If you’ve ever wondered how to make vegan cheese, you might be surprised to learn that the process is easy and kind of magical. All you need are a few ingredients and a healthy sense of adventure.
Maybe you want to make that creamy, melty, gooey cheese for nachos or even mac and cheese from the comfort of your home. It just happens to be nondairy, or vegan cheese. But how is such deliciousness possible?
Here’s everything you need to know about churning out quick and easy plant-based cheese from your kitchen.
Base ingredients: Coconut milk or cashew cream
You’ll need a certain degree of fat content and density for accomplishing that cheese “feel” in your mouth. Utilize full-fat coconut milk (from the can, not the carton). Cashew cream from soaked and ground cashews is also common in making vegan cheese.
Both coconuts and cashews are well-tested in the vegan community for adding that familiar smooth creaminess that perfectly mimics the mouthfeel of conventional cheese, and can be used in a blend of both.
“Sometimes I make it with soy or other plant-based milk,” explains says Monica Davis, vegan chef and author of The Hidden Veggies. Davis started out making vegan cheese by playing around with proportions using various dairy substitutes, “but coconut milk is my favorite.”
Plus, canned coconut milk is usually available in conventional grocery stores and has a long shelf-life, so you can keep it on hand whenever cheese-making inspiration strikes.
Texture ingredients: Agar-agar and tapioca starch
It’s safe to say that both the firm but creamy texture of the cheese and the consistency or “pull” of melted cheese are crucial when creating a product worthy of the title of cheese. But both can be easily achieved through plant-based means.

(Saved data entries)
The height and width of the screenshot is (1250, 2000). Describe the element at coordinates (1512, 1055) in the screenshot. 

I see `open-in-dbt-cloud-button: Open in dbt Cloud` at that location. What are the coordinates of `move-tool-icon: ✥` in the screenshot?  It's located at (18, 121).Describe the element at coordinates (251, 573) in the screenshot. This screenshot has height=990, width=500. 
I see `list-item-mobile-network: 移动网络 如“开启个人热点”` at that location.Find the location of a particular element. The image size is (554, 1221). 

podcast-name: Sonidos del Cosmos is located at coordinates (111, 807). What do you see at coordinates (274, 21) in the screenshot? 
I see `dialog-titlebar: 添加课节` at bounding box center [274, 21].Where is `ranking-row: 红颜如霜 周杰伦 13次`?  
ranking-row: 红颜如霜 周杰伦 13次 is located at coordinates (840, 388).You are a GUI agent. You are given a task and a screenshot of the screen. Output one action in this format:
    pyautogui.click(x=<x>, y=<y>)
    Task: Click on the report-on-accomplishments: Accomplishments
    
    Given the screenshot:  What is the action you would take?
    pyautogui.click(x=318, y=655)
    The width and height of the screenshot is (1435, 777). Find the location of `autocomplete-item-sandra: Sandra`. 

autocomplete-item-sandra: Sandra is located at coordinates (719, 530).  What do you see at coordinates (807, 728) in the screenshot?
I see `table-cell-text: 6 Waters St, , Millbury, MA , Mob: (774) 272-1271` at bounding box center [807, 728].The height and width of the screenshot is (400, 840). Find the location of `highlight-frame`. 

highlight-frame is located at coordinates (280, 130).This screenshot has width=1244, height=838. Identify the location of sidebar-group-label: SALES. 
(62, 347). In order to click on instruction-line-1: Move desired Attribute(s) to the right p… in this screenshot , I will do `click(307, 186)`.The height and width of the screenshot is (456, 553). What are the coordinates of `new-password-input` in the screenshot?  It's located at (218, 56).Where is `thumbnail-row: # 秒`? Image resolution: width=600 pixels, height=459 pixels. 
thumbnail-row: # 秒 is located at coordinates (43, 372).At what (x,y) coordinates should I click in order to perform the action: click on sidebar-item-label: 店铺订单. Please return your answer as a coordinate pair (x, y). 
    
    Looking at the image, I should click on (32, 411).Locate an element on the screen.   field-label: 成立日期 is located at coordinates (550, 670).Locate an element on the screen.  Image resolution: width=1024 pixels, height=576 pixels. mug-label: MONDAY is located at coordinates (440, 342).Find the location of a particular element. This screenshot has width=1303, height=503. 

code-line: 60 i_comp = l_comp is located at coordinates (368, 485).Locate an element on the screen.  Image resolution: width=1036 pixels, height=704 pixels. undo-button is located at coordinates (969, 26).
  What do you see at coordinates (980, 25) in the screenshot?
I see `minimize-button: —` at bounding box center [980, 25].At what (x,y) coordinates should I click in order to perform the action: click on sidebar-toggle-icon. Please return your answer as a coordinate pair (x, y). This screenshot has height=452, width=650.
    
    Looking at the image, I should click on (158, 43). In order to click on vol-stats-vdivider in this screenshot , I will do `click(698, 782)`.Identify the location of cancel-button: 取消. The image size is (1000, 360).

## [EXERCISE DETAILS]
According to the vegan cheese article, what form of coconut milk should you use?

## [ANSWER SPACE]
Full-fat coconut milk from the can, not the carton.